Once again, the results show that no-tillage alone achieves little, and even leads to a slight loss of soil carbon in relation to tillage. This is explained at this site by the fact that soil is more compacted in no-tillage systems, meaning roots struggle to develop. In addition, there is less rainwater infiltration and more runoff, resulting in water stress for maize. Ultimately, maize develops far less in these systems and the roots therefore add less carbon to the soil, which translates into a loss of soil carbon.
On the other hand, fields with no-tillage, but with mulching of maize crop residues from the previous season and crop rotation see an increase in carbon stocks with, however, an effect limited to the topsoil. We nevertheless note a net increase in the carbon stock, since no deep carbon loss is observed.
What are the obstacles to the development of these practices?

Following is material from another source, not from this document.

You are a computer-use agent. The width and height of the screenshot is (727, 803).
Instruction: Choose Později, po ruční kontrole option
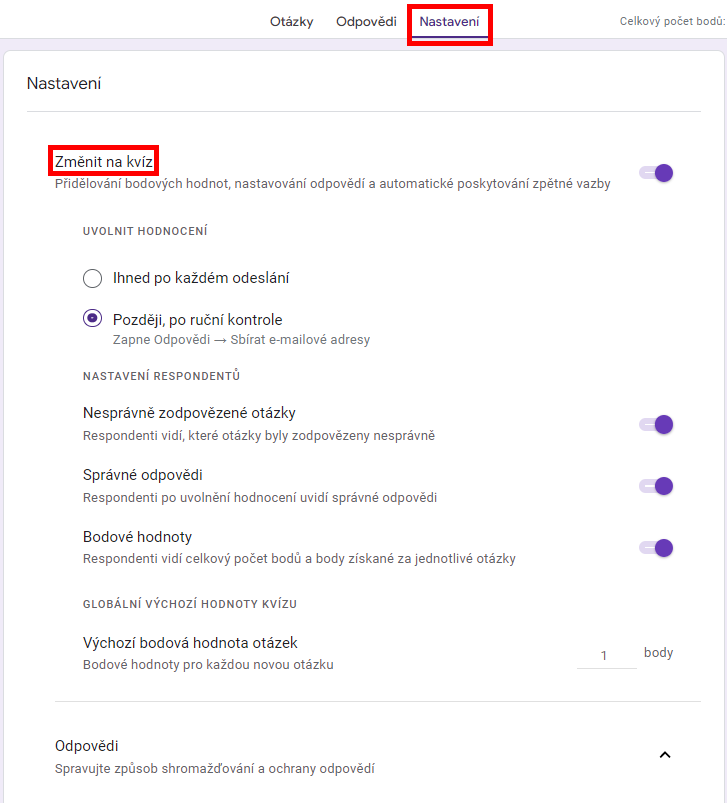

Although these results are promising, such practices are not always easy to implement. In Zimbabwe, for example, a major constraint has emerged. Agricultural systems there are low-input mixed crop-livestock systems (little mineral fertilisation, little or no mechanisation). At harvesting, only maize cobs are gathered, by hand, and the stalks are left standing in fields. These will serve as feed for livestock during the dry season, when cattle graze directly on the fields after having roamed in forests and communal areas during the rainy season.
There is thus competition for the use of maize residues, for either livestock feed or soil cover. Some farmers install fences to prevent livestock from eating crop residues during the dry season, which has a cost. Others harvest residues and store them up high, away from livestock, and apply the mulch just before the rainy season. This implies careful organisation, and extra time and energy. In both cases, an alternative source of livestock feed also has to be found.
In these places, as in others, the value of these practices for farmers does not therefore lie in soil carbon sequestration and its impact on climate change mitigation. These techniques are generally adopted for their positive impact on soil fertility and the resulting crop productivity, by reducing the risk of erosion and increasing the availability of nutrients, but also by helping to adapt to climate change through, for example, improved water conservation. These benefits are crucial and are very often a priority for farmers in the global South, who are among the most severely impacted by climate change.